Controlli a tappeto, perquisizioni e presidio fisso delle aree calde della città. Nella giornata di ieri, la città di Bari è stata teatro di un servizio straordinario di controllo del territorio ad “Alto Impatto”, disposto dal Questore di Bari, Annino Gargano. L’operazione ha interessato in modo capillare le principali piazze cittadine, concentrandosi in particolare su Piazza Umberto, Piazza Cesare Battisti e le zone limitrofe alla Stazione Centrale, nodi cruciali per il transito e la sicurezza urbana.
L’intervento, volto a contrastare e prevenire i fenomeni di illegalità diffusa e a combattere il degrado urbano, ha visto un massiccio impiego coordinato di forze. Insieme agli equipaggi della Polizia di Stato hanno operato i Carabinieri, la Guardia di Finanza, la Polizia Locale e un’unità cinofila antidroga della Questura di Bari, fondamentale per il pattugliamento delle aree verdi e dei punti di aggregazione.
Le attività si sono sviluppate attraverso una combinazione di vigilanza statica e dinamica, posti di blocco lungo le principali arterie stradali della zona e verifiche mirate all’interno degli esercizi commerciali, con il controllo dei relativi avventori.

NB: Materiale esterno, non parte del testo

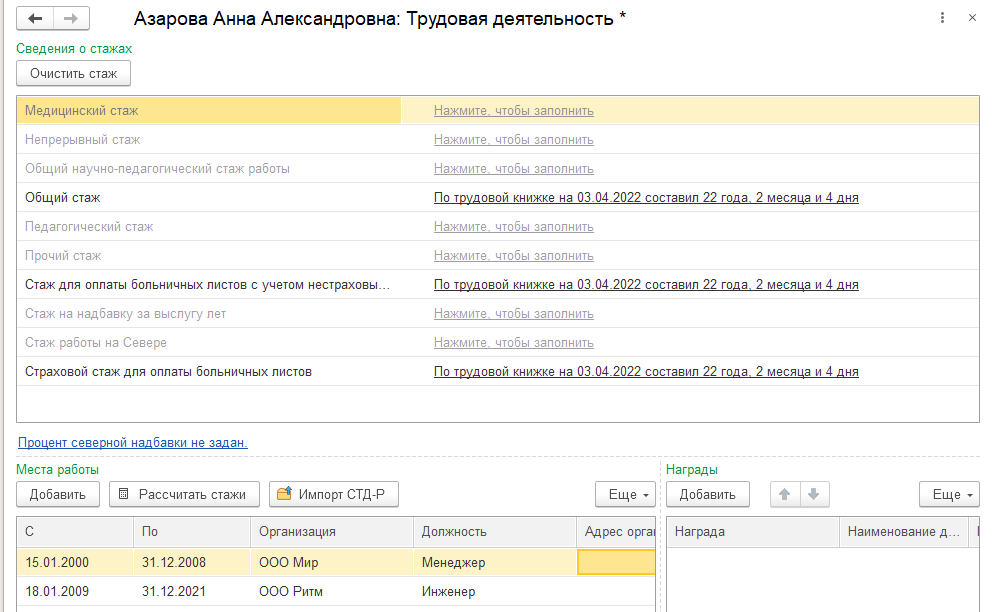The width and height of the screenshot is (996, 612).
Task: Expand Еще dropdown in Награды section
Action: (x=949, y=494)
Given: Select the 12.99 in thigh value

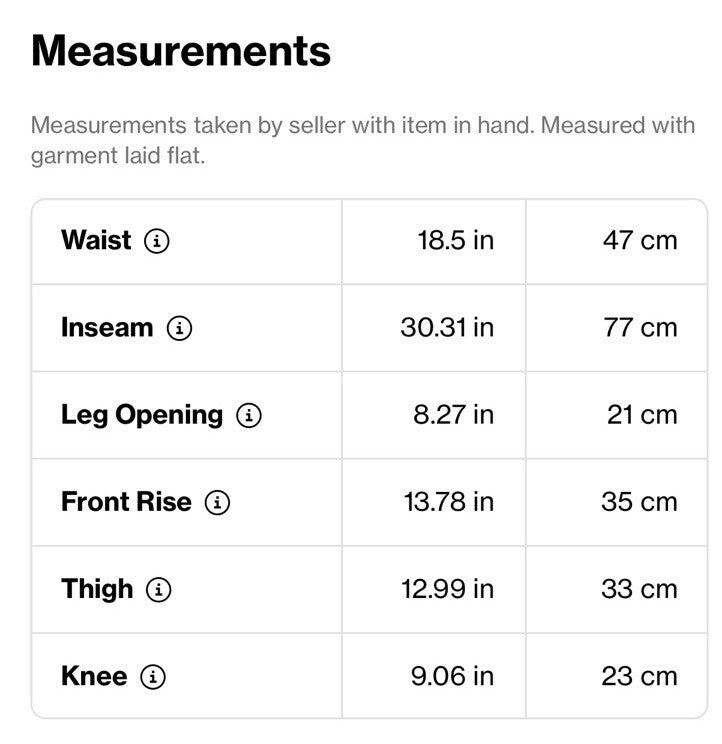Looking at the screenshot, I should pyautogui.click(x=448, y=589).
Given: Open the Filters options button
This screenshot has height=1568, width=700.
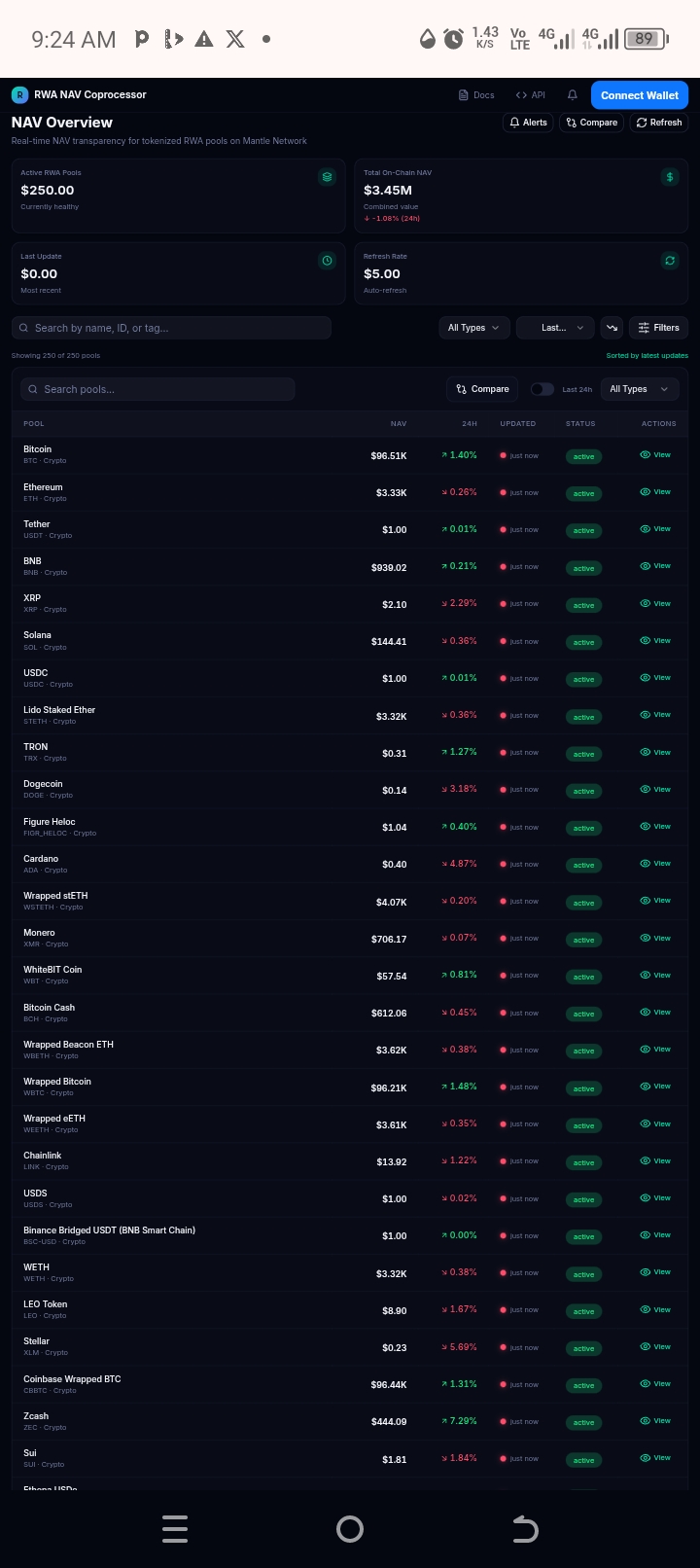Looking at the screenshot, I should (x=658, y=328).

Il bilancio dell’operazione fotografa un intervento di grande capillarità: sono state controllate e identificate in totale 120 persone, tra cui 108 cittadini stranieri. Dai riscontri della banca dati è emerso che 73 dei soggetti identificati registravano già precedenti di polizia. Per cinque persone si è reso necessario l’accompagnamento negli uffici della Questura per completare le procedure di identificazione.
Sul fronte del contrasto allo spaccio, gli agenti hanno eseguito 5 perquisizioni personali sul posto. Grazie anche al fiuto dell’unità cinofila, l’operazione ha portato al sequestro di diverse sostanze stupefacenti. Due persone sono state sanzionate amministrativamente per possesso di droga ad uso personale.
Sul versante del rispetto delle norme sul soggiorno, un cittadino straniero è stato deferito all’Autorità Giudiziaria per violazioni in materia di immigrazione, mentre per un secondo è scattato il provvedimento con l’ordine del Questore di lasciare il territorio nazionale.